## START Record excerpts

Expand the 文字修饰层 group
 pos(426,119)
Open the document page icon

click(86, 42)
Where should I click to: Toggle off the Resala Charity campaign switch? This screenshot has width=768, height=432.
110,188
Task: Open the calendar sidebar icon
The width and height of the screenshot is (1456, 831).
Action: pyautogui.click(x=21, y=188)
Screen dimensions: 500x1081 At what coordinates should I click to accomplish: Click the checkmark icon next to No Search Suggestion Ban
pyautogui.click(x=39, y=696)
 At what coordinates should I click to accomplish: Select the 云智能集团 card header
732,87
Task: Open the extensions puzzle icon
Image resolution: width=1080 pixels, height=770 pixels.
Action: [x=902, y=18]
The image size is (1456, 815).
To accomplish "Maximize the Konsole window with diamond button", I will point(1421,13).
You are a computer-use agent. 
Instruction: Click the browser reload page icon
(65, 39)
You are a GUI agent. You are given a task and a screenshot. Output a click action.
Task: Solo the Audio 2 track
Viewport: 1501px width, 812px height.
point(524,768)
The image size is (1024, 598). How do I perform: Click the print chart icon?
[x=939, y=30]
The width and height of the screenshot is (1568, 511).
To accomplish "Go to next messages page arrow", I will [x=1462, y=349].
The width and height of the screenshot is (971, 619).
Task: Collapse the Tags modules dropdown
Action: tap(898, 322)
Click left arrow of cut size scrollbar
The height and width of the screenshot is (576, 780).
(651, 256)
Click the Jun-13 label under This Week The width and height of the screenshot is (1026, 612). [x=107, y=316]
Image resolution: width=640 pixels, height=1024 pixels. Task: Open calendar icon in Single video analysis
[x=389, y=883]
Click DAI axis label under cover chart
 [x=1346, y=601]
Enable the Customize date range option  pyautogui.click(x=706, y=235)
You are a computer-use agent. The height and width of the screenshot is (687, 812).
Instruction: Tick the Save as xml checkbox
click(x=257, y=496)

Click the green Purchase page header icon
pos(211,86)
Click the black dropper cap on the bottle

## END Record excerpts

Convert every line of the rows above into a Markdown table with the columns Index and Entry. Number the lines in order and leave out any blank lines.

| Index | Entry |
|---|---|
| 1 | Expand the 文字修饰层 group |
| 2 |  pos(426,119) |
| 3 | Open the document page icon |
| 4 | click(86, 42) |
| 5 | Where should I click to: Toggle off the Resala Charity campaign switch? This screenshot has width=768, height=432. |
| 6 | 110,188 |
| 7 | Task: Open the calendar sidebar icon |
| 8 | The width and height of the screenshot is (1456, 831). |
| 9 | Action: pyautogui.click(x=21, y=188) |
| 10 | Screen dimensions: 500x1081 At what coordinates should I click to accomplish: Click the checkmark icon next to No Search Suggestion Ban |
| 11 | pyautogui.click(x=39, y=696) |
| 12 |  At what coordinates should I click to accomplish: Select the 云智能集团 card header |
| 13 | 732,87 |
| 14 | Task: Open the extensions puzzle icon |
| 15 | Image resolution: width=1080 pixels, height=770 pixels. |
| 16 | Action: [x=902, y=18] |
| 17 | The image size is (1456, 815). |
| 18 | To accomplish "Maximize the Konsole window with diamond button", I will point(1421,13). |
| 19 | You are a computer-use agent.  |
| 20 | Instruction: Click the browser reload page icon |
| 21 | (65, 39) |
| 22 | You are a GUI agent. You are given a task and a screenshot. Output a click action. |
| 23 | Task: Solo the Audio 2 track |
| 24 | Viewport: 1501px width, 812px height. |
| 25 | point(524,768) |
| 26 | The image size is (1024, 598). How do I perform: Click the print chart icon? |
| 27 | [x=939, y=30] |
| 28 | The width and height of the screenshot is (1568, 511). |
| 29 | To accomplish "Go to next messages page arrow", I will [x=1462, y=349]. |
| 30 | The width and height of the screenshot is (971, 619). |
| 31 | Task: Collapse the Tags modules dropdown |
| 32 | Action: tap(898, 322) |
| 33 | Click left arrow of cut size scrollbar |
| 34 | The height and width of the screenshot is (576, 780). |
| 35 | (651, 256) |
| 36 | Click the Jun-13 label under This Week The width and height of the screenshot is (1026, 612). [x=107, y=316] |
| 37 | Image resolution: width=640 pixels, height=1024 pixels. Task: Open calendar icon in Single video analysis |
| 38 | [x=389, y=883] |
| 39 | Click DAI axis label under cover chart |
| 40 |  [x=1346, y=601] |
| 41 | Enable the Customize date range option  pyautogui.click(x=706, y=235) |
| 42 | You are a computer-use agent. The height and width of the screenshot is (687, 812). |
| 43 | Instruction: Tick the Save as xml checkbox |
| 44 | click(x=257, y=496) |
| 45 | Click the green Purchase page header icon |
| 46 | pos(211,86) |
| 47 | Click the black dropper cap on the bottle |